As discussed in Where a thread is a good idea, threads also find use where a number of independent processing algorithms are occurring with shared data structures. While strictly speaking you can have a number of processes (each with one thread) explicitly sharing data, in some cases it's far more convenient to have a number of threads in one process instead. Let's see why and where you use threads in this case.
For our examples, we'll evolve a standard input/process/output model. In the most generic sense, one part of the model is responsible for getting input from somewhere, another part is responsible for processing the input to produce some form of output (or control), and the third part is responsible for feeding the output somewhere.
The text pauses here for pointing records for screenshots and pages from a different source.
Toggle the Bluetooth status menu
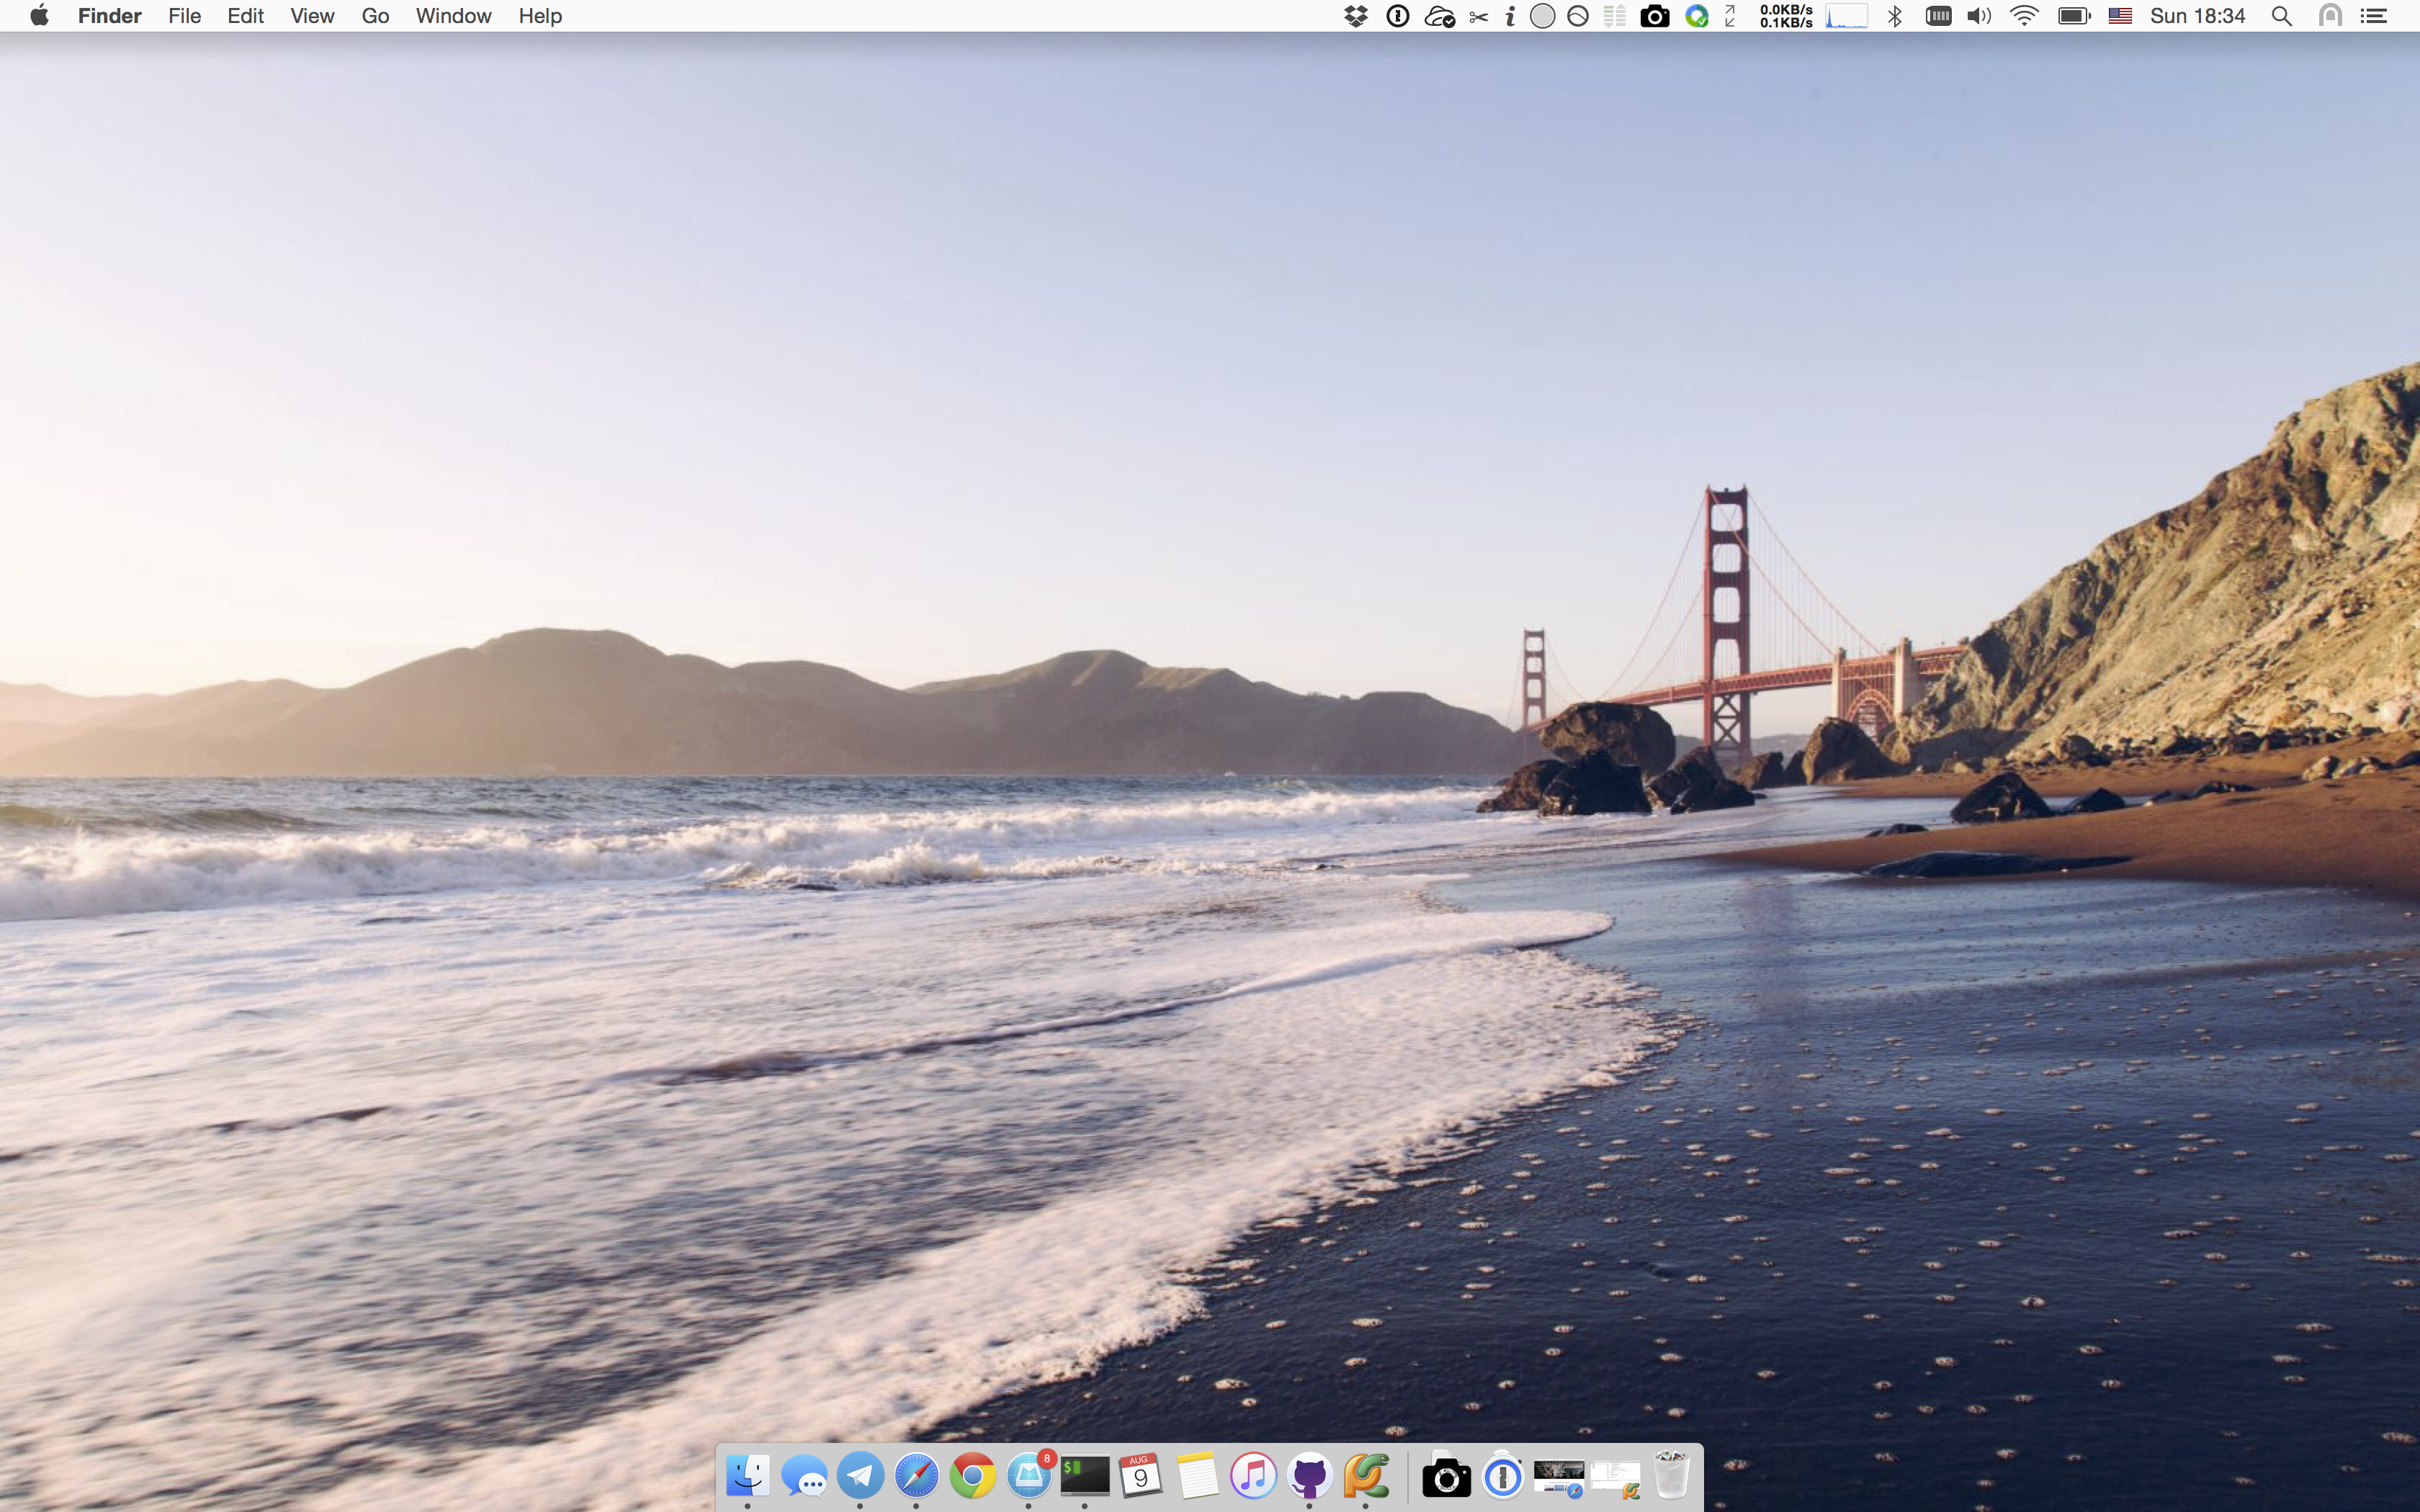Viewport: 2420px width, 1512px height. [x=1894, y=16]
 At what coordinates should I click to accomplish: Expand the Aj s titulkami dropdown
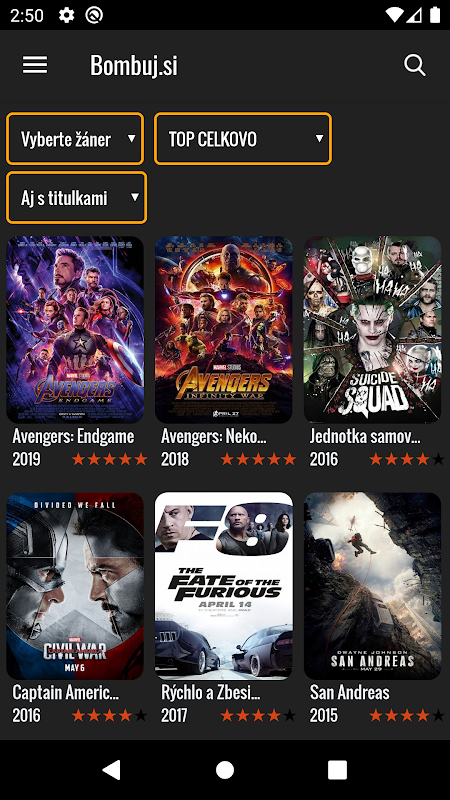pyautogui.click(x=77, y=197)
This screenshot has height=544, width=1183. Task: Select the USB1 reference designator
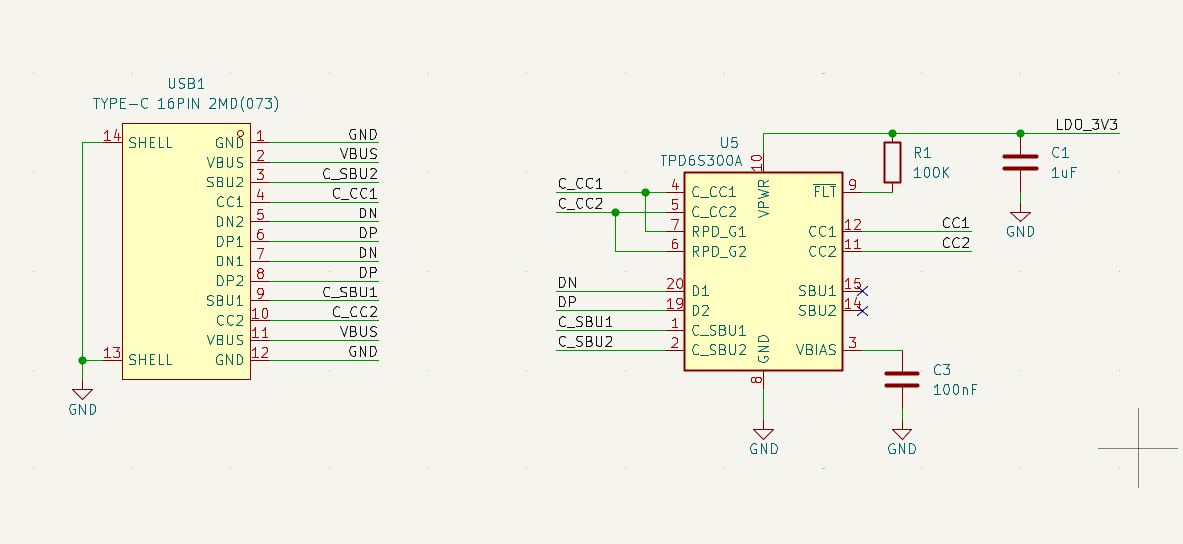[186, 85]
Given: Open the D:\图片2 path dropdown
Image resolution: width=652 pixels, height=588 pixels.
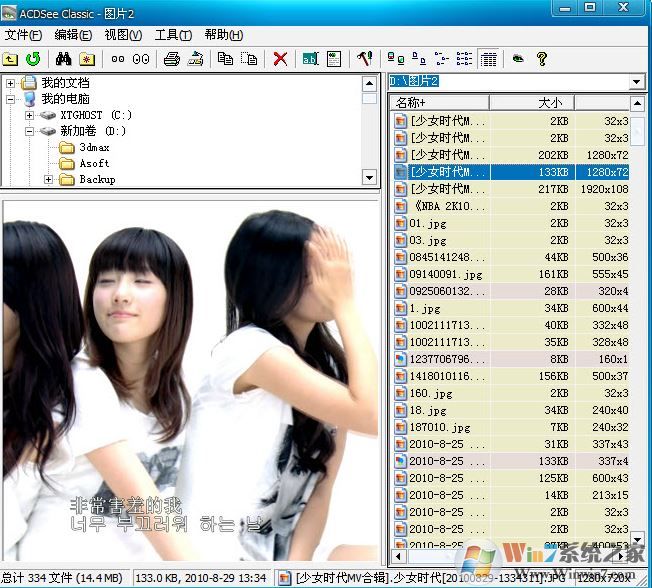Looking at the screenshot, I should (x=637, y=81).
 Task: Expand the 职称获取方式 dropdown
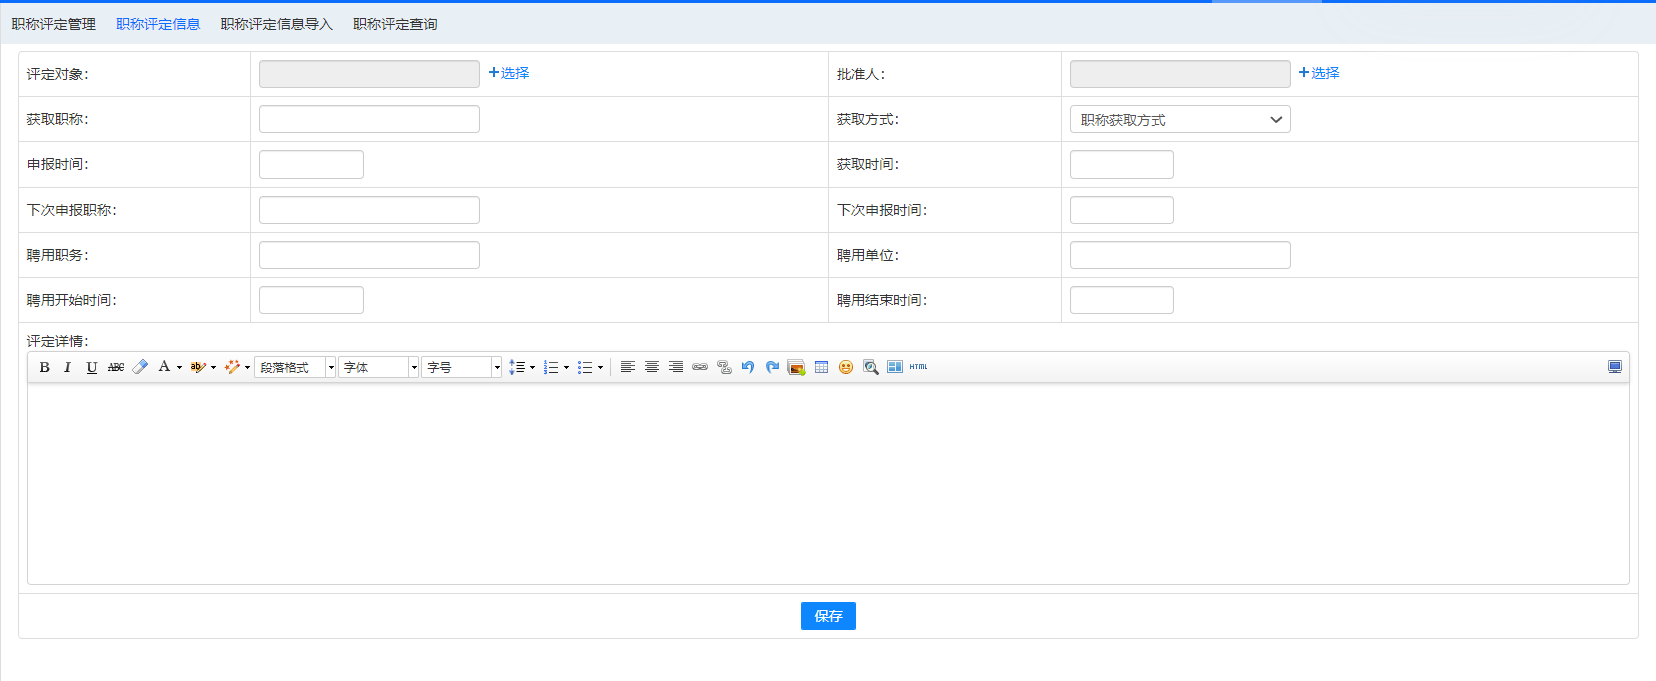tap(1180, 120)
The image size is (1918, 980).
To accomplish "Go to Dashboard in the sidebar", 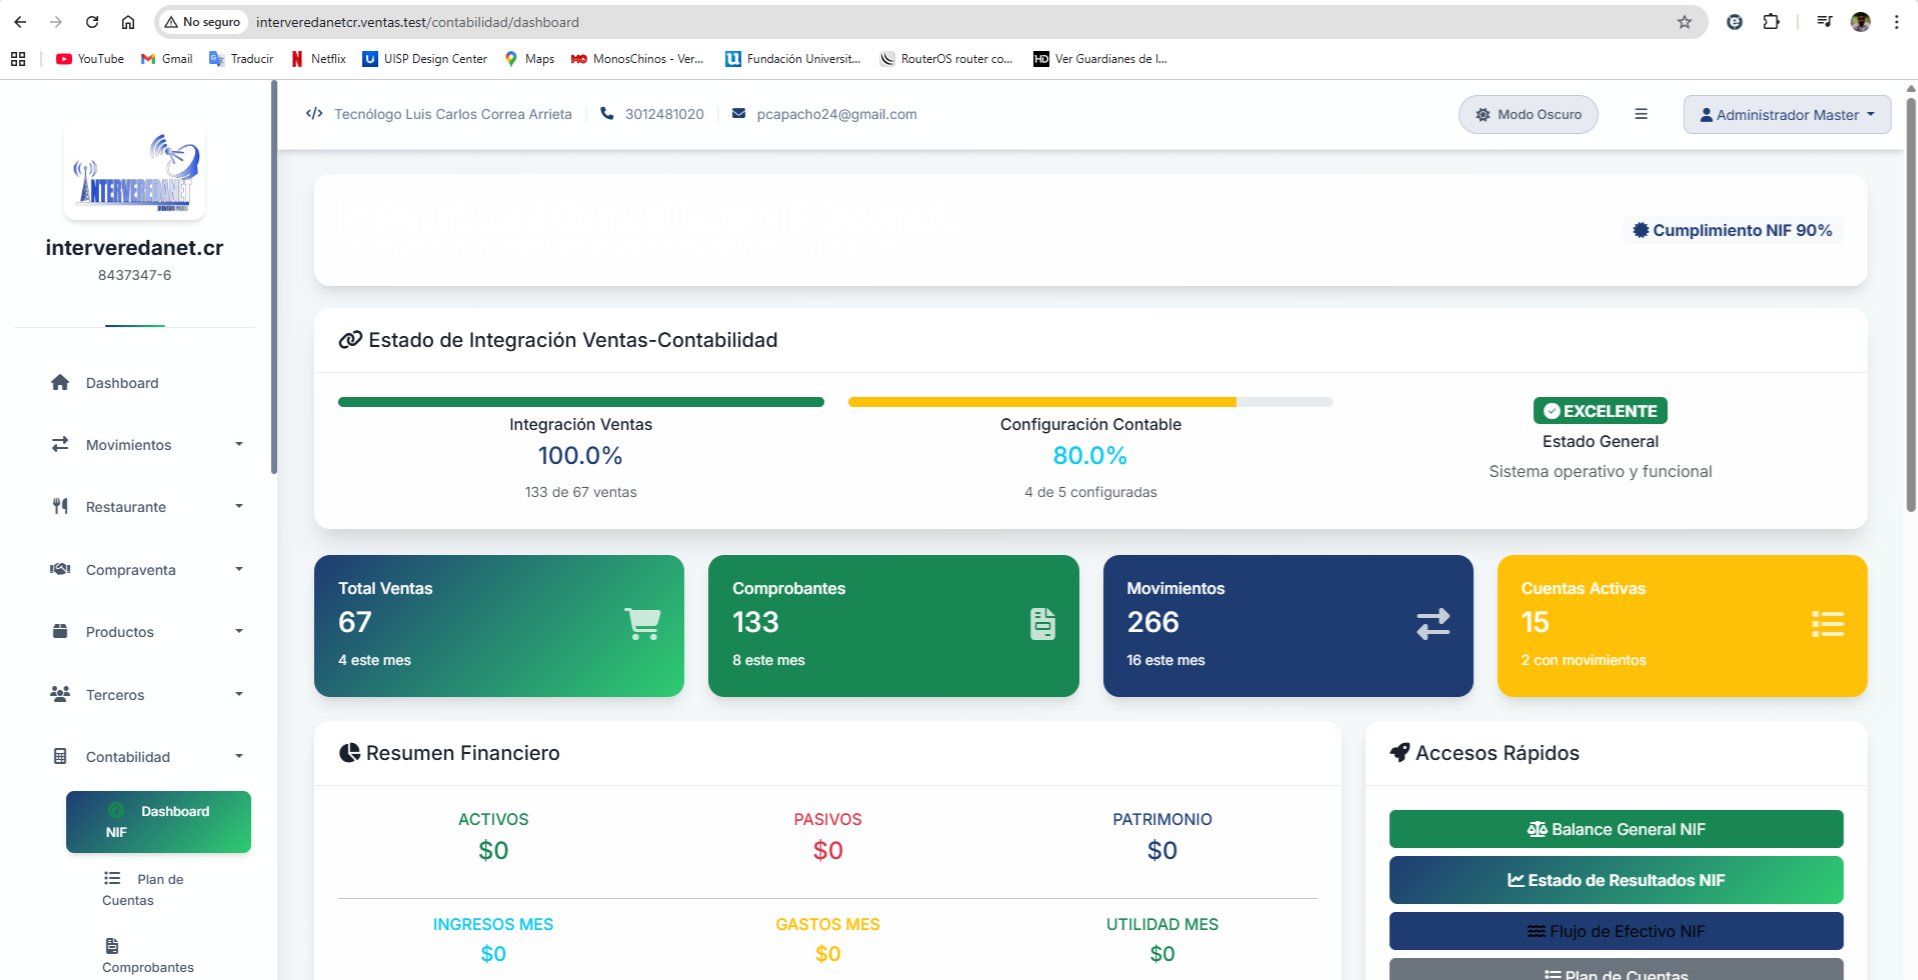I will (121, 383).
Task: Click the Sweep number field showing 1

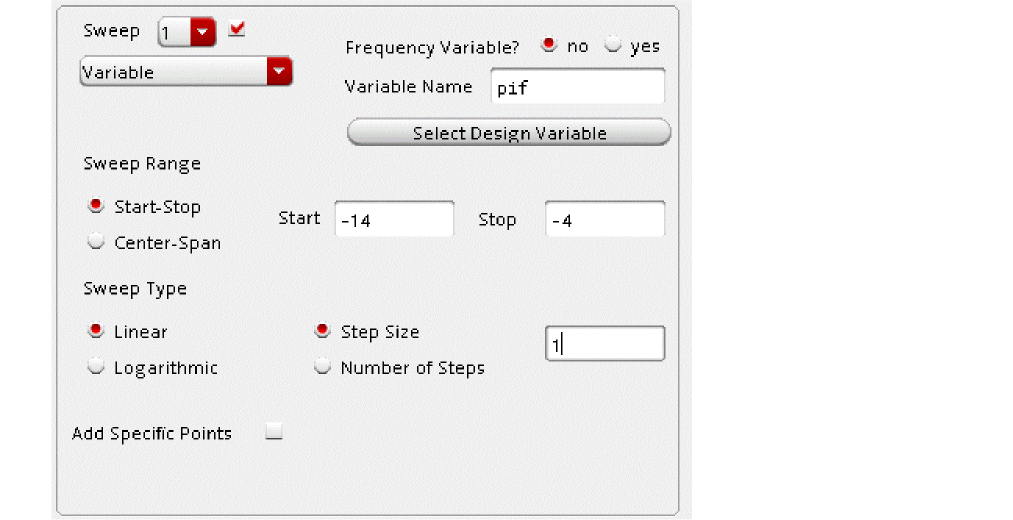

Let's first understand the situation from a multiple process, one-thread-per-process outlook. In this case, we have three processes, an input process, a processing process, and an output process:
This is the most highly abstracted form, and also the most loosely coupled. The input process has no real binding with either of the processing or output processes — it's responsible for gathering input and somehow giving it to the next stage (the processing stage). We can say the same thing of the processing and output processes — they too have no real binding with each other. We are also assuming in this example that the communication path (that is, the input-to-processing and the processing-to-output data flow) is accomplished over some connectioned protocol (for example, pipes, POSIX message queues, native BlackBerry 10 OS message passing — whatever).
Depending on the volume of data flow, we may want to optimize the communication path. The easiest way of doing this is to make the coupling between the three processes tighter. Instead of using a general-purpose connectioned protocol, we now choose a shared memory scheme (in the diagram, the thick lines indicate data flow; the thin lines, control flow):
In this scheme, we've tightened up the coupling, resulting in faster and more efficient data flow. We may still use a general-purpose connectioned protocol to transfer control information around — we're not expecting the control information to consume a lot of bandwidth.
The most tightly-coupled system is represented by the following scheme:
Here we see one process with three threads. The three threads share the data areas implicitly. Also, the control information may be implemented as it was in the previous examples, or it may also be implemented via some of the thread synchronization primitives such as mutexes, barriers, and semaphores.
Now, let's compare the three methods using various categories, and we'll also describe some of the trade-offs. With system 1, we see the loosest coupling. This has the advantage that each of the three processes can be easily (that is, via the command line, as opposed to recompile/redesign) replaced with a different module. This follows naturally, because the unit of modularity is the entire module itself. System 1 is also the only one that can be distributed among multiple nodes in a BlackBerry 10 OS network. Since the communications pathway is abstracted over some connectioned protocol, it's easy to see that the three processes can be executing on any machine in the network. This may be a very powerful scalability factor for your design — you may need your system to scale up to having hundreds of machines distributed geographically (or in other ways, for example, for peripheral hardware capability) and communicating with each other.
Once we commit to a shared memory region, however, we lose the ability to distribute over a network. BlackBerry 10 OS doesn't support network-distributed shared memory objects. So in system 2, we've effectively limited ourselves to running all three processes on the same box. We haven't lost the ability to easily remove or change a component, because we still have separate processes that can be controlled from the command line. But we have added the constraint that all the removable components need to conform to the shared-memory model.
In system 3, we've lost all the above abilities. We definitely can't run different threads from one process on multiple nodes (we can run them on different processors in an SMP system, though). And we've lost our configurability aspects — now we need to have an explicit mechanism to define which input, processing, or output algorithm we want to use (which we can solve with shared objects, also known as DLLs.)
So why would you design your system to have multiple threads like system 3? Why not go for the maximally flexible system 1?
Well, even though system 3 is the most inflexible, it is most likely going to be the fastest. There are no thread-to-thread context switches for threads in different processes, you don't have to set up memory sharing explicitly, and you don't have to use abstracted synchronization methods like pipes, POSIX message queues, or message passing to deliver the data or control information — you can use basic kernel-level thread-synchronization primitives. Another advantage is that when the system described by the one process (with the three threads) starts, you know that everything you need has been loaded off the storage medium (that is, I'm not going to find out later that Oops, the processing driver is missing from the disk!). Finally, system 3 is also most likely going to be the smallest, because we won't have three individual copies of process information (for example, file descriptors).
To sum up: know what the trade-offs are, and use what works for your design.